SOURCE TEXT =>
Re: Black magic when using fopen!?

From:
"Balog Pal" <pasa@lib.hu>
Newsgroups:
comp.lang.c++
Date:
Mon, 5 Oct 2009 12:36:48 +0200
Message-ID:
<haci25$1l0l$1@news.ett.com.ua>
"Thomas J. Gritzan"

void trim_cstring(string& str)
{
  str.resize( strlen(&str[0]) );
}


:-(

operator[] of std::string is there to access individual elements.
The thing you write has several problems:

- if string is empty, it is out of bounds access, undefined behavior


Correct, but are you sure that calling c_str on an empty string isn't UB?


Yea.

- nothing states that the storage is continous, and the other bytes are
stored in the following bytes


True, but practically, it is, and the next standard guarantees it.


The next standard possibly evolves in that direction, but it was NOT the
plan in the first place (unlike for std::vector, where the memory req was
just forgotten in the first standard text and was fixed in TC1). string was
supposed to work being split in pieces internally.

EXTRACTED RECORDS =>

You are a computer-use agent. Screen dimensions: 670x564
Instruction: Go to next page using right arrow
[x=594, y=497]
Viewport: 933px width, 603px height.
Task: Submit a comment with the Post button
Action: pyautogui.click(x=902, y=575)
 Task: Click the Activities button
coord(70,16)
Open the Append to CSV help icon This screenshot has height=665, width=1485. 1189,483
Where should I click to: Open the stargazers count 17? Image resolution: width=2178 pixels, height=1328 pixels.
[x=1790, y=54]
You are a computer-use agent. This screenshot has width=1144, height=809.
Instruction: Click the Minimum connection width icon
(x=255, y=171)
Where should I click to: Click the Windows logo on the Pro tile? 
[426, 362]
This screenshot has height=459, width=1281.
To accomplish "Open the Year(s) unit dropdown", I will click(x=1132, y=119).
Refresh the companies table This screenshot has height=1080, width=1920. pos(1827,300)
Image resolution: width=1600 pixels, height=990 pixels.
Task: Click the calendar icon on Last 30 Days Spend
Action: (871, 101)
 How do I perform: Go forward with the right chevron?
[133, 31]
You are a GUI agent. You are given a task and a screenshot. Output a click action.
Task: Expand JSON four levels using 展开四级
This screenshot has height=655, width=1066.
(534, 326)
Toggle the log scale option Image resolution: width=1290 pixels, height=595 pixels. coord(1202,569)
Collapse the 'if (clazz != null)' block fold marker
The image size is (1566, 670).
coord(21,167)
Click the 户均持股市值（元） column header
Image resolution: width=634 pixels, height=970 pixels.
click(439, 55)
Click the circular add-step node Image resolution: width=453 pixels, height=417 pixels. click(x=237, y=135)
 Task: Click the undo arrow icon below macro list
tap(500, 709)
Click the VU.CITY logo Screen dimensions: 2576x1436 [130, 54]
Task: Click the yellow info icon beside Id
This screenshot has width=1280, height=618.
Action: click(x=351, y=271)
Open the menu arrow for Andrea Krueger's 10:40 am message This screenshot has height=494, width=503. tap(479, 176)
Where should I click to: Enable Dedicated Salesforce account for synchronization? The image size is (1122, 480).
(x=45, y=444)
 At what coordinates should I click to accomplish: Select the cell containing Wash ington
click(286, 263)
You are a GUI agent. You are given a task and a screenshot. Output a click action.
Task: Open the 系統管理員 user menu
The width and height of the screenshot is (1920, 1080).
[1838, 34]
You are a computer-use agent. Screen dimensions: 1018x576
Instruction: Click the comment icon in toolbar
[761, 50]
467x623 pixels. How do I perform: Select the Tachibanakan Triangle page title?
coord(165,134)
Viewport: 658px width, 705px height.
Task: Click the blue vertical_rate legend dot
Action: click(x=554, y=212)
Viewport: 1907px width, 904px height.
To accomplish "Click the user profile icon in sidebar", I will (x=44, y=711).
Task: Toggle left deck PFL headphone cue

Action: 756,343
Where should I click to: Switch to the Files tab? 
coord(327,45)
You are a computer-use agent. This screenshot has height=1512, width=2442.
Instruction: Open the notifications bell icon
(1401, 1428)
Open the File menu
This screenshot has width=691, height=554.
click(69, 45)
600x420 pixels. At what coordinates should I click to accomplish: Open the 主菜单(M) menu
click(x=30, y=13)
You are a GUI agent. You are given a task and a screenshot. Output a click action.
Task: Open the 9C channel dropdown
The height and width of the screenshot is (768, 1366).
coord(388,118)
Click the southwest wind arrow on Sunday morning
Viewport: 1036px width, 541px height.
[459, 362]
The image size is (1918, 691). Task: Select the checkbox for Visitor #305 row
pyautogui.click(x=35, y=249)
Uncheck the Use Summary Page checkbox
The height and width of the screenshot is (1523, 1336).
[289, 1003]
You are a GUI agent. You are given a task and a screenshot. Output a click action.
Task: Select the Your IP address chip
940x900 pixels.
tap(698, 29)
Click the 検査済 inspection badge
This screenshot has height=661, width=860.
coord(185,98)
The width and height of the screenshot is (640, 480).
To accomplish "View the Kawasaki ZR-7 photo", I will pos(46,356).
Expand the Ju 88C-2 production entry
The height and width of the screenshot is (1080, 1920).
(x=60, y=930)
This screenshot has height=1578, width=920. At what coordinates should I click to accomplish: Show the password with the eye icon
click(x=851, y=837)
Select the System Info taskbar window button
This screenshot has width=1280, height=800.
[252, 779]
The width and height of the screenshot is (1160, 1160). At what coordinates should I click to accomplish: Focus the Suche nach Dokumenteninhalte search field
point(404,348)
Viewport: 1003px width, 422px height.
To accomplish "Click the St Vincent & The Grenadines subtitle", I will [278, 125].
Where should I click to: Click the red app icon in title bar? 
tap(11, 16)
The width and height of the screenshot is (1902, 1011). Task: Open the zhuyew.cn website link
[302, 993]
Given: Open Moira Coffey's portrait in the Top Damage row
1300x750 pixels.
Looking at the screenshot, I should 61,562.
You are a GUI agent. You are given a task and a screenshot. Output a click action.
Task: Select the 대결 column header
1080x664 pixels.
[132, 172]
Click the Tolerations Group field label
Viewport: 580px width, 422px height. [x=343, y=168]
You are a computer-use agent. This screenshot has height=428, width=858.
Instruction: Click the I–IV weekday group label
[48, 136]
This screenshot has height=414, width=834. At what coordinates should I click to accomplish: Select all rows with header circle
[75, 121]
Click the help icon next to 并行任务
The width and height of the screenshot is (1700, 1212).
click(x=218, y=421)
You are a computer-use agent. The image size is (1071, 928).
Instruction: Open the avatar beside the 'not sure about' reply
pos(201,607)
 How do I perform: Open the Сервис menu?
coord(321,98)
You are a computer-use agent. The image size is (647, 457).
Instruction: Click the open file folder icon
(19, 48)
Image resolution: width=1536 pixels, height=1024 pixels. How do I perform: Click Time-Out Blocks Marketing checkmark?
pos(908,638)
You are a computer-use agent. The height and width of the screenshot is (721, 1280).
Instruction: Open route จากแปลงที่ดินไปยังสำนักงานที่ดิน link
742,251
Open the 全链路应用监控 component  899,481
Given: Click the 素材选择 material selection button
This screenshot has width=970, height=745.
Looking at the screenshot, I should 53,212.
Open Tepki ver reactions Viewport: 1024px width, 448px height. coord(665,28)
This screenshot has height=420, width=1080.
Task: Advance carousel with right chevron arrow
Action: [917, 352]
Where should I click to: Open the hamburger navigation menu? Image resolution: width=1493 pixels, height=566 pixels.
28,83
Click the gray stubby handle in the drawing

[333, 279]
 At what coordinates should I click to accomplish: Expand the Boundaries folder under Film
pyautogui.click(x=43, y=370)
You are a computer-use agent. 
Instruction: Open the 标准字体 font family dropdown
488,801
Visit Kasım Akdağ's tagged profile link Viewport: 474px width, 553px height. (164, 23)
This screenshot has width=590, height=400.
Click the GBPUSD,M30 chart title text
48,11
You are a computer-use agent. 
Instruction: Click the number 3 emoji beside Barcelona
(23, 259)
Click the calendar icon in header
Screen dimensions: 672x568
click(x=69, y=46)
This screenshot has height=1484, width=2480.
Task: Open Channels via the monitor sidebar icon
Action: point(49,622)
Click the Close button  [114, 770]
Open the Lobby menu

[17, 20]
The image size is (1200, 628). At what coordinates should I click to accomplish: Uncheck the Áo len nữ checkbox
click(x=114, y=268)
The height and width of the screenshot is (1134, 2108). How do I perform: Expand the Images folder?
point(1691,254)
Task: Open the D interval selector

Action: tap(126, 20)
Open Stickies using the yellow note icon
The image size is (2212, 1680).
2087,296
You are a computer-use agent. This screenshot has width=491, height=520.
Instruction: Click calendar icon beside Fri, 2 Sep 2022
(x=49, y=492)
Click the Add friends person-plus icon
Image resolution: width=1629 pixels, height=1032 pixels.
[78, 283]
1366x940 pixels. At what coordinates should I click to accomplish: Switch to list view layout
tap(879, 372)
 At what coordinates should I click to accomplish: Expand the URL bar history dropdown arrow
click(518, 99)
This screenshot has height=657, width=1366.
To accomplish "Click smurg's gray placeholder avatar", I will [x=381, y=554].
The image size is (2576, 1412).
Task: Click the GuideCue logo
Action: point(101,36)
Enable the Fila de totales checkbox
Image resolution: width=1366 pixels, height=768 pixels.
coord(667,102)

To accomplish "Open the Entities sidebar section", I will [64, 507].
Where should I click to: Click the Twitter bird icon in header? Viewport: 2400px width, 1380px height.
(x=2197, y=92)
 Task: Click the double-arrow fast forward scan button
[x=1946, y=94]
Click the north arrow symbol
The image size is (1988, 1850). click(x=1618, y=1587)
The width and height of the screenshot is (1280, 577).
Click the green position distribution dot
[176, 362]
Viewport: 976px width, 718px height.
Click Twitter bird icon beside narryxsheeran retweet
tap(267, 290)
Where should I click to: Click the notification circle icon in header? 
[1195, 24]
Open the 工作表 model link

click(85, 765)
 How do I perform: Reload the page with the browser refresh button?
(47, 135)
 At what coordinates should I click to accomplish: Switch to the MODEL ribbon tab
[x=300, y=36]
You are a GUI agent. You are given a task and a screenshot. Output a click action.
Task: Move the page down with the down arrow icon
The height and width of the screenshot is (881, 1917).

TASK REQUIREMENTS =>
1. From the newsgroup post, output the passage from "Re: Black magic" up to and including "void trim_cstring(string& str)", copied verbatim.
2. Answer these from the newsgroup post:
(a) To which newsgroup was the post sent?
(b) What does the post say happens in trim_cstring if the string is empty?
(c) For std::vector, where was the forgotten memory requirement fixed?

SOLVED TASKS =>
1.
Re: Black magic when using fopen!?

From:
"Balog Pal" <pasa@lib.hu>
Newsgroups:
comp.lang.c++
Date:
Mon, 5 Oct 2009 12:36:48 +0200
Message-ID:
<haci25$1l0l$1@news.ett.com.ua>
"Thomas J. Gritzan"

void trim_cstring(string& str)

2.
(a) comp.lang.c++
(b) It is out of bounds access, undefined behavior.
(c) In TC1.